» What the task asks:
Arrange everything from the line containing "Where should I" down to the line containing "click(543, 259)" as a numbered list, omitting any blank lines and leaving the pictures out of your answer.
── Data provided
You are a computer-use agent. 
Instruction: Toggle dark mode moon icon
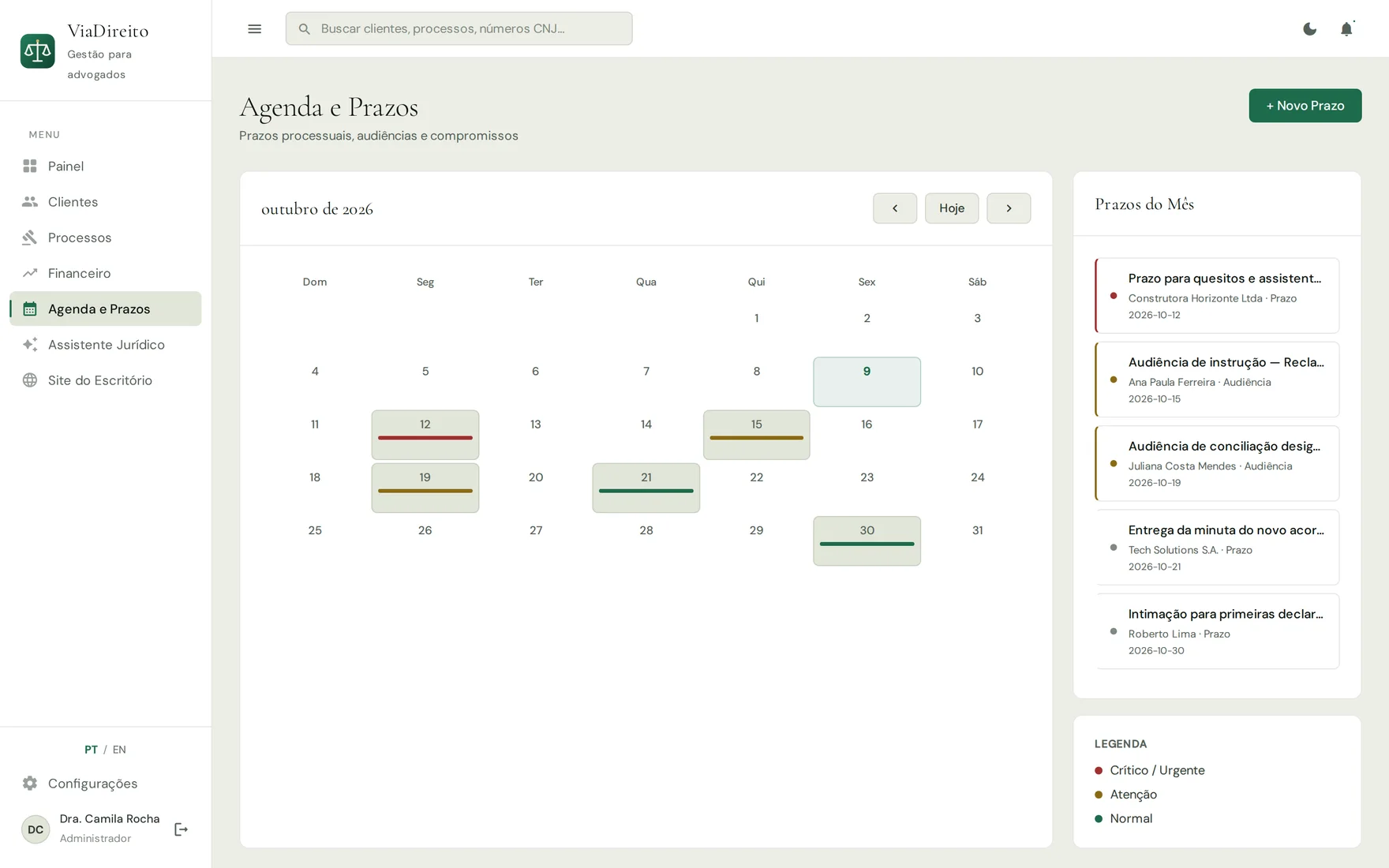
────
── Data provided
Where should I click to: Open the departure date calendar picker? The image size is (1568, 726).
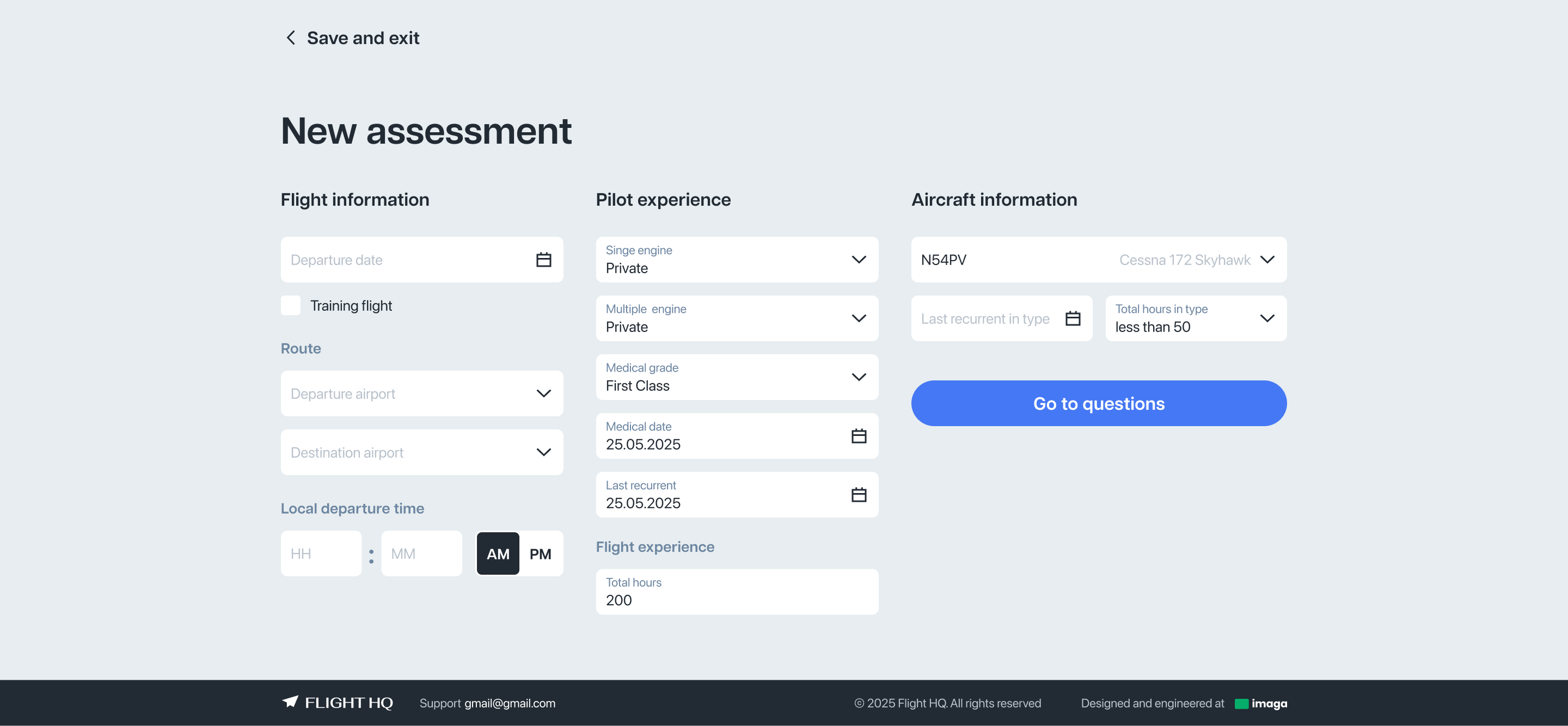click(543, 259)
────
── Data provided
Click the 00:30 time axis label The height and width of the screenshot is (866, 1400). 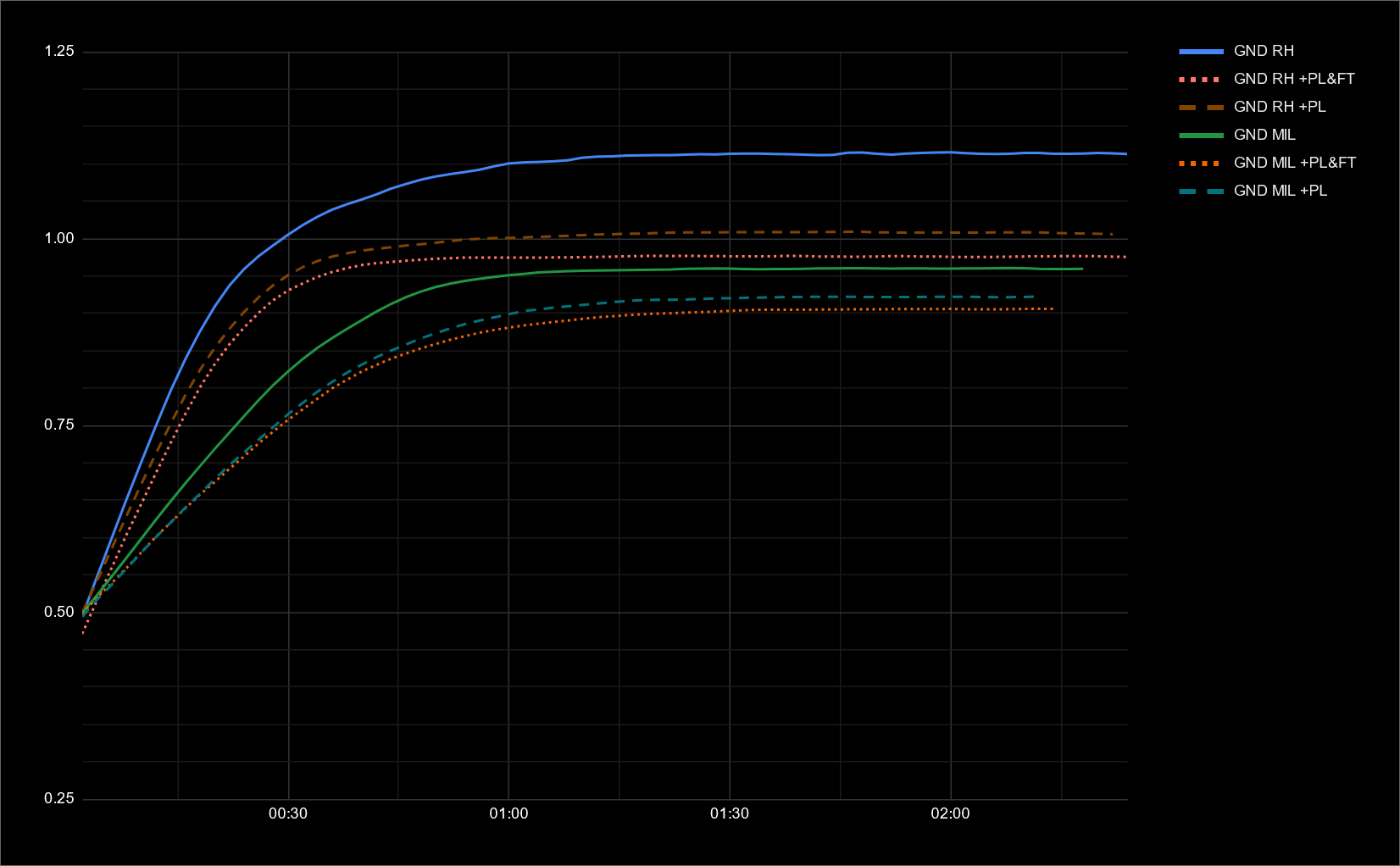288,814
────
» Response to this exercise:
1. Where should I click to: Open the departure date calendar picker? The image size is (1568, 726).
2. click(543, 259)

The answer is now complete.